The missile evaded Kuwaiti defence systems. It was the closest that a missile has come to Kuwait City since the war began in neighboring Iraq on March 20.

Appearing on national television, police Brig. Ahmed al-Rujaid said the missile landed at about 1:45 A.M. close to the Souq Sharq mall, a multilevel shopping center that's one of Kuwait's largest.

U.S. officials speaking on the condition of anonymity said the attack on the mall appeared to have involved a Chinese-made Silkworm missile launched from southern Iraq.

No air raid siren sounded before the explosion, which shattered windows, blasted the glass door at the front of the mall and blew out huge chunks of plaster from the adjacent parking structure.

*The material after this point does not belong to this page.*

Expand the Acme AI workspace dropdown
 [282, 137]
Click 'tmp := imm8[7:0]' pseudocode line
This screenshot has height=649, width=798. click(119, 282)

"There were no injuries and material damage is very small," al-Rujaid said.

Parts of the ceiling and walls littered the ground in a covered plaza in front of the mall after the explosion. Television images also showed smoke rising over the Kuwaiti skyline.

Souq Sharq is on the Kuwaiti seafront and includes a marina, shops and restaurants. The mall is about half a mile from Sief Palace, the official seat of the emir of Kuwait. The emir, Sheik Jaber Al Ahmed Al Sabah, lives in Dasman palace, about two miles further away.

At the Pentagon, a senior defense official said initial reports indicated that U.S. anti-missile defenses picked up no sign of a missile engine plume, suggesting that what hit Kuwait City was not a long-range ballistic missile.

The Silkworm is a crude but sometimes effective anti-ship missile with a 1-ton explosive warhead and a range of about 50 miles (80 kilometers).